Vocational education and training is at the heart of the Future Made in Australia agenda. It is how we equip our people with the skills to fill the jobs of the future in the clean energy, advanced manufacturing, defence industry and care sectors. Programs like VET Student Loans make that possible by ensuring that cost is not a barrier to opportunity. This is particularly true for communities like those in Adelaide's north. In the electorate of Spence, where access to affordable training means access to local jobs and lifelong security, it means that a young person who starts welding at TAFE SA in Elizabeth can take up work in one of the growing defence and manufacturing facilities across northern Adelaide. It means that mature-age workers can reskill into emerging industries like renewable technologies or advanced manufacturing without being deterred by upfront fees. It means that our regional training providers can continue to deliver high-quality, industry-relevant courses, knowing that the student loan framework supporting them is sound.
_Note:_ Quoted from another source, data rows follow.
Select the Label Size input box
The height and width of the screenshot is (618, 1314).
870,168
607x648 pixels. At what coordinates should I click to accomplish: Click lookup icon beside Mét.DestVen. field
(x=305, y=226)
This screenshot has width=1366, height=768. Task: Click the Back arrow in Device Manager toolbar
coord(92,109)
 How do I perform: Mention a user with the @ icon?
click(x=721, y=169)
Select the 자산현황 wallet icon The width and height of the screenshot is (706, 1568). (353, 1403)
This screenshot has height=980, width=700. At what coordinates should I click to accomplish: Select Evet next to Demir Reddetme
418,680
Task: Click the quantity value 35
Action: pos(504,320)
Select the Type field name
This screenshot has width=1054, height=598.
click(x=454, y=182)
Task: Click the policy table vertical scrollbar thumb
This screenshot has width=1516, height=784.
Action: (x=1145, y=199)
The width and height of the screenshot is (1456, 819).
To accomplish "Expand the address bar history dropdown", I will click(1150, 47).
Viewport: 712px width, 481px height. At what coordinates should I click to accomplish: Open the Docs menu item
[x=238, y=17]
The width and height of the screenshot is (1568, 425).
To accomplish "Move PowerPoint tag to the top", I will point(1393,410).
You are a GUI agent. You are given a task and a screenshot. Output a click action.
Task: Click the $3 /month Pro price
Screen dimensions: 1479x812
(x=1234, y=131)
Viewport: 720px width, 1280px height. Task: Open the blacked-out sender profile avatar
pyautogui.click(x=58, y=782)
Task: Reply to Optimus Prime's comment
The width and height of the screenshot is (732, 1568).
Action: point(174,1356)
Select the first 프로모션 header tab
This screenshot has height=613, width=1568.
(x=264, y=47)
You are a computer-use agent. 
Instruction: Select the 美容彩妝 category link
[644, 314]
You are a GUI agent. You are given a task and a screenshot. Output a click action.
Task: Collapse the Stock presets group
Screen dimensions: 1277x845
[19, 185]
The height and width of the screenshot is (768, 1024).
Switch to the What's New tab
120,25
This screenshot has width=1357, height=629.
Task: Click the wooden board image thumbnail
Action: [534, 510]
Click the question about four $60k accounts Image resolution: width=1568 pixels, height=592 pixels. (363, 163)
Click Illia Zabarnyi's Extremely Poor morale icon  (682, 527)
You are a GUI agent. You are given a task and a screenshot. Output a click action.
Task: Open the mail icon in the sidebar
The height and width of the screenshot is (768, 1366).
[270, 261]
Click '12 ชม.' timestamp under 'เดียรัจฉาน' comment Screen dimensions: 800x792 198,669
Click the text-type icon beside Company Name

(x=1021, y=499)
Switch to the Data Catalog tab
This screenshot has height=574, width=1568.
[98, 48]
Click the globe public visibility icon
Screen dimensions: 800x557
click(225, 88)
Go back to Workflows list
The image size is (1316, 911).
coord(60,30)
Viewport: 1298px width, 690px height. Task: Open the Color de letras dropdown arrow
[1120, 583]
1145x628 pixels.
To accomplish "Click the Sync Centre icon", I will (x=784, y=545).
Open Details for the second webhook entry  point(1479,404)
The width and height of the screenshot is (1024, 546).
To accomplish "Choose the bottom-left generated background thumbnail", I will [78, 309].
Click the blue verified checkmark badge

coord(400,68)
I commend the VET Student Loans (Miscellaneous Measures) Bill 2025 to the House as a bill that strengthens our education system, protects our students and upholds the integrity of public administration in Australia. When we build trust in our systems, we build confidence in our institutions, and when we build confidence in our institutions, we build a stronger, fairer and more skilled nation. In closing, I have been the very good benefactor of a VET provided course. It gave me a 10-year career at sea that I loved, and I know, Deputy Speaker Small, that you are a man of the sea as well.
To all those young people out there who are considering what they do next after their year 12 exams over the coming weeks: there is nothing wrong with taking the pathway towards a trade. It is an honest job. It gives you a great sense of purpose. You'll be able to put a roof over your head and provide for your family. There's nothing shameful about that. There's only honour to be found in pursuing a trade, so get to it, everybody out there.